If you got a TIFF file that wasn't made by the program on your Mac, you couldn't open it.

The advertising issue- they said Macs were much faster than PCs. We did a head-to-head in the lab- a new Mac vs a 1 year old PC- the PC did everything in 1/2 the time.

The memory issue- draw a large structure in ChemDraw- it hangs because the program ran out of memory. The user had to allocate more memory to the application. MS-DOS/ Windows 3.0 did it seamlessly.

Yeah. I know you mean. I really hated when the 92K floppies on my CP/M machine ran of space to save the file.

Try using a Mac with OS X. I know for a fact the underlying Unix does a better job f memory management because I monitor it. It's not my Mac where I have to take my hands off of the keyboard while I wait.

But on the plus side, I use the 3-5 minute it takes for web page to load at work to go over here and visit the real world.

Oh. I haven't seen it lately but at least a year ago some Intel Macs ran Windows faster than many OEM Windows PCs.
 
> The advertising issue- they said Macs were much faster than PCs. We did a
> head-to-head in the lab- a new Mac vs a 1 year old PC- the PC did everything in
> 1/2 the time.

What mac? what PC? what task?
 
486 Dell vs whatever Mac was current a year after the 486 came out.
Programs were:
Excel macros we used in the lab
Import Natural Products Database into FileMaker pro from text
Sieve of Eratosthenes written in C++ using a Borland compiler and the only licensed compiler for the Mac (they licensed the run time library).
 
486 Dell vs whatever Mac was current a year after the 486 came out.

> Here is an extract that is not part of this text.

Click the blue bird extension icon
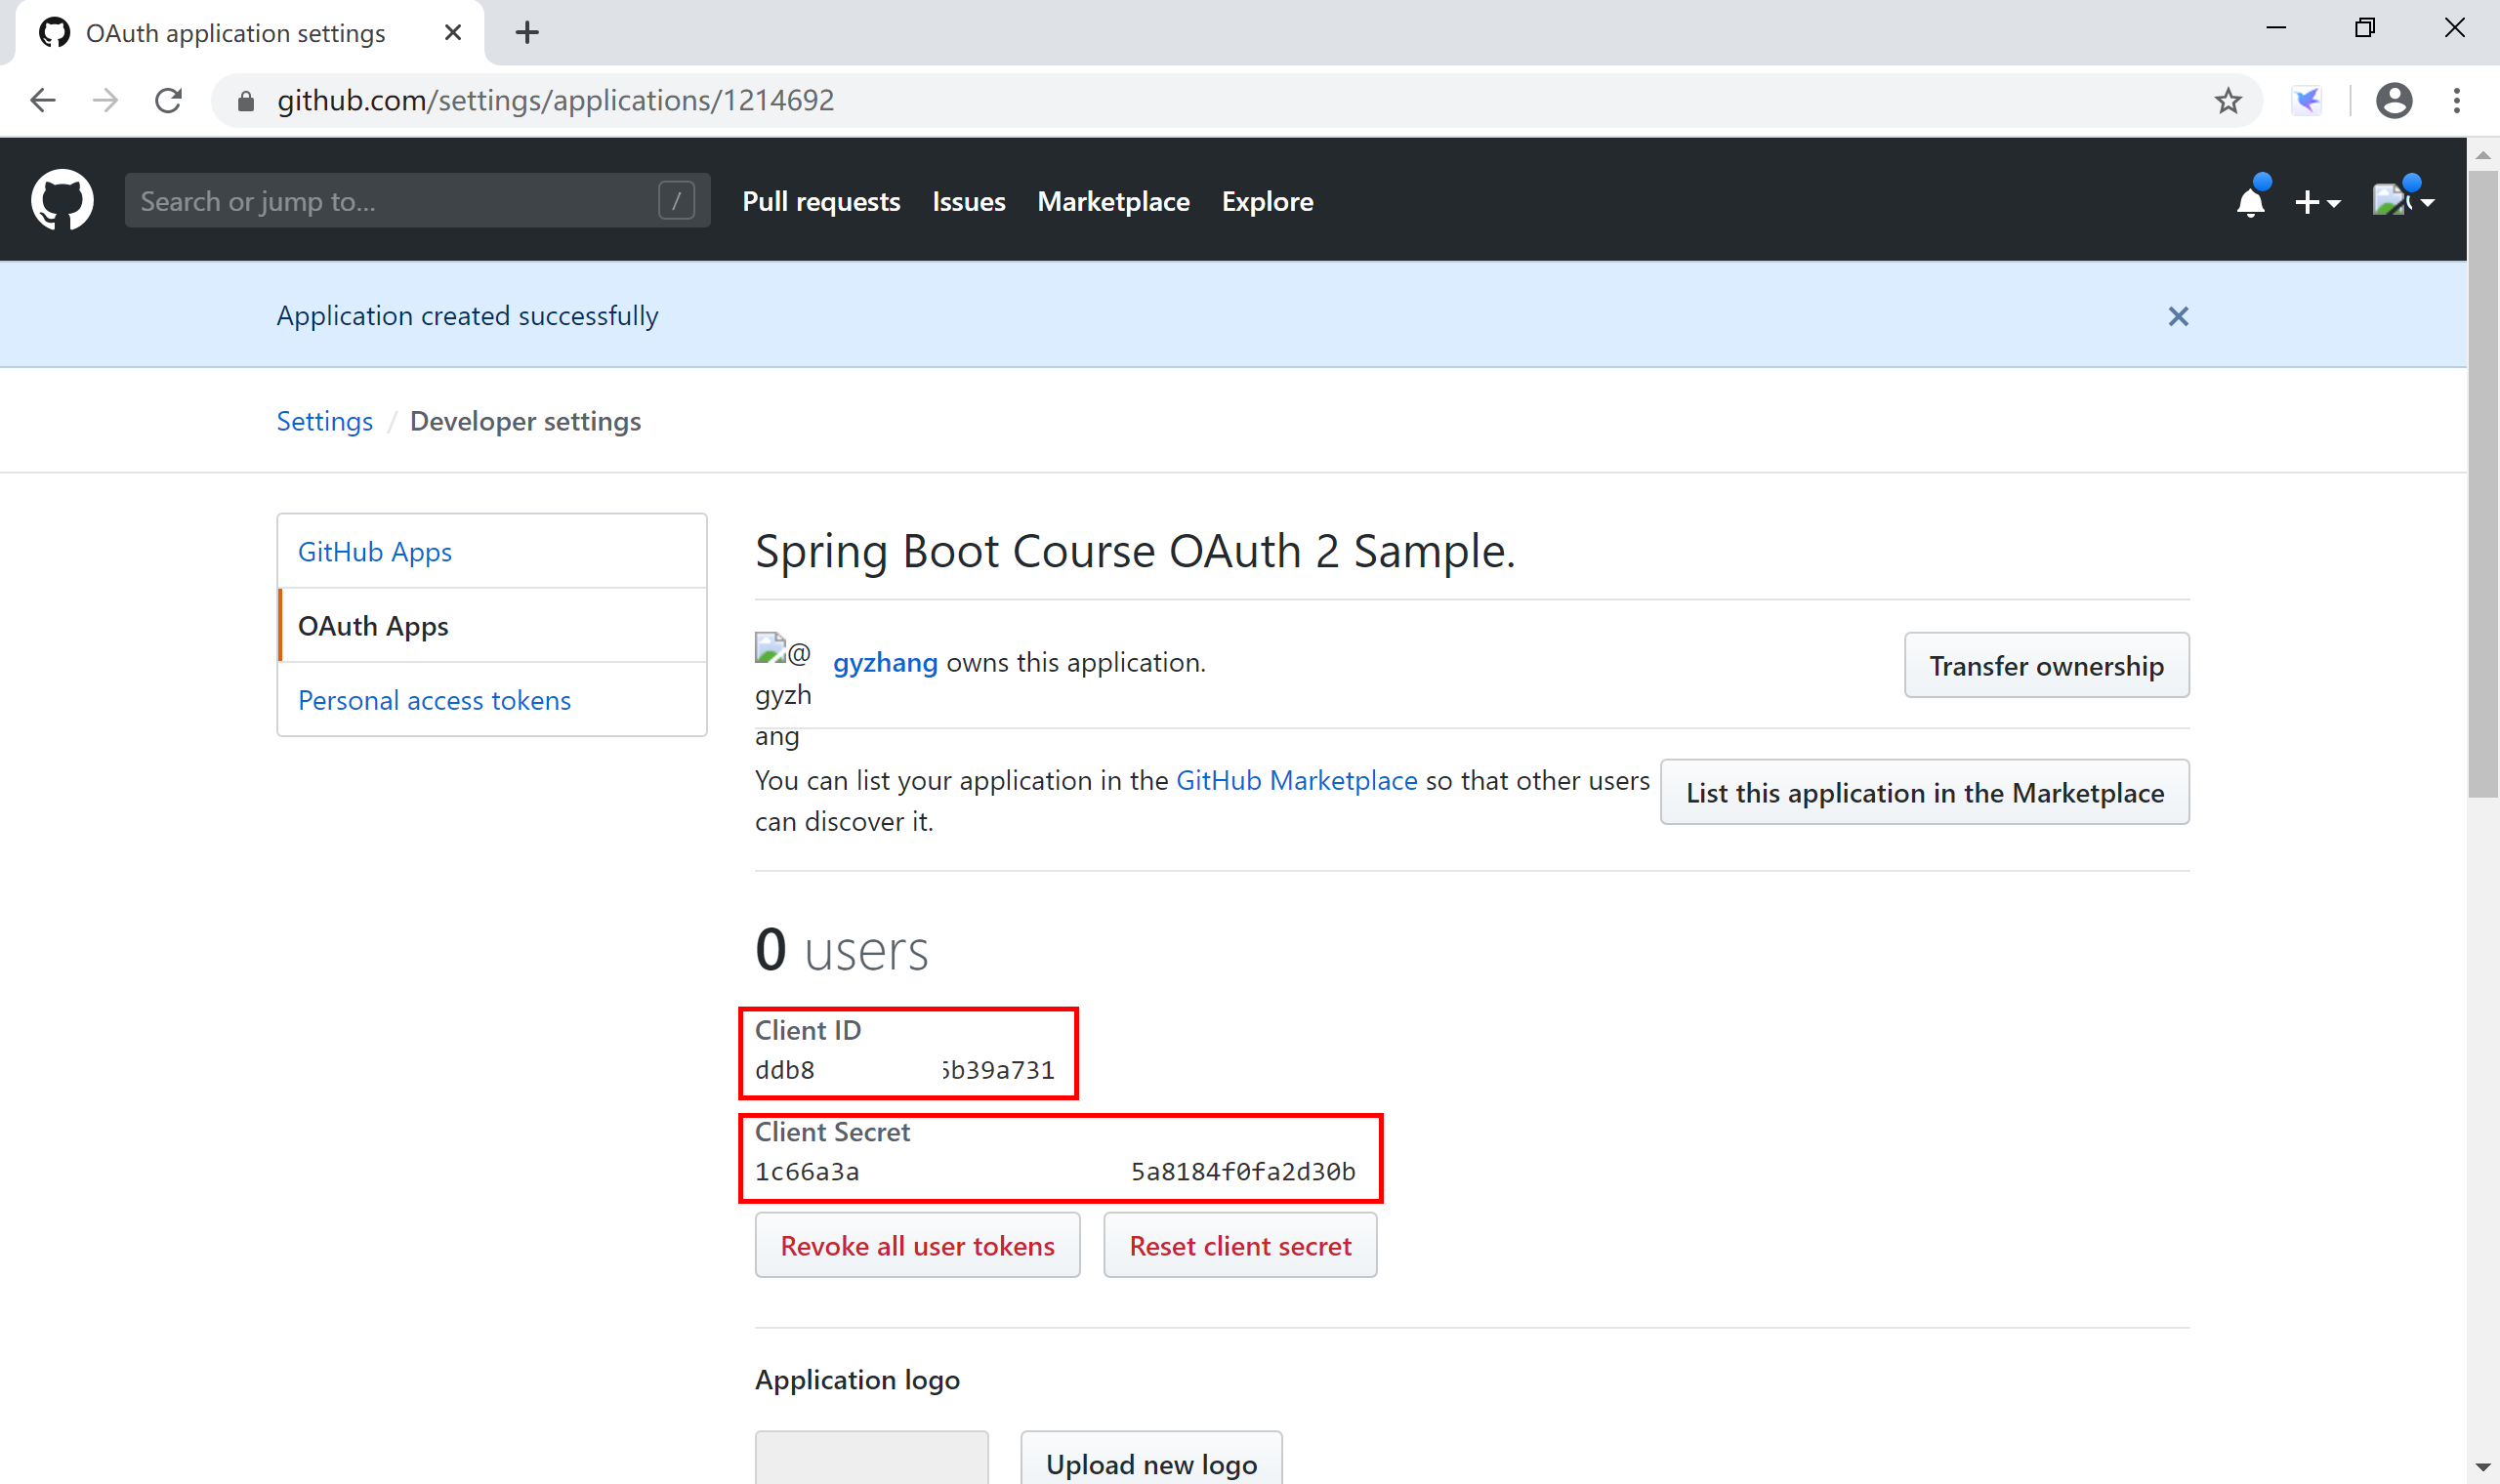 coord(2307,100)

I dunno exactly when that was, but I think it was a while before the PowerPC machines came out, and I don't remember much if any advertising on Apple's part that they were "faster" back then. It was more like "You can get things done faster because it's easier to use" rather than a focus on faster processing.

The "Faster" back then was the Mac IIfx. Apple pronounced it "two eff eks" but the rest of us knew it stood for Too ****ing Xpensive. ($10,000. Keyboard not included. Monitor not included. Video card not included. :eek:) Despite being a 40MHz 68030-based machine, it was "Faster" than a 50MHz 68040 (fastest Moto 68K series processor available at the time) because it included new technologies like DMA, offloading of I/O tasks from the main CPU, etc. Back then, Apple focused their advertising on ease of use rather than speed, because Windows was still in its barely-adequate stage.
 
and I had a IIfx gathering dust in the garage for years before it went to the trash heap ...
 
OS X is what Apple should have gone to when they switched to the PowerPC. If they had, this wouldn't even be a contest.

You underestimate Microsoft's marketing and overall business savvy - And you forget Apple's horrific record of relations with big business. :eek:

For OS X to have come out with the PowerPC Macs, it would have needed to arrive six years earlier. What stage was NextStep in 1991?

Also, both the PowerPC transition and the OS X transition (and of course, the Intel transition) were amazingly smooth. Make them both happen at the same time, and they might have made it just as easy to switch to Wintel.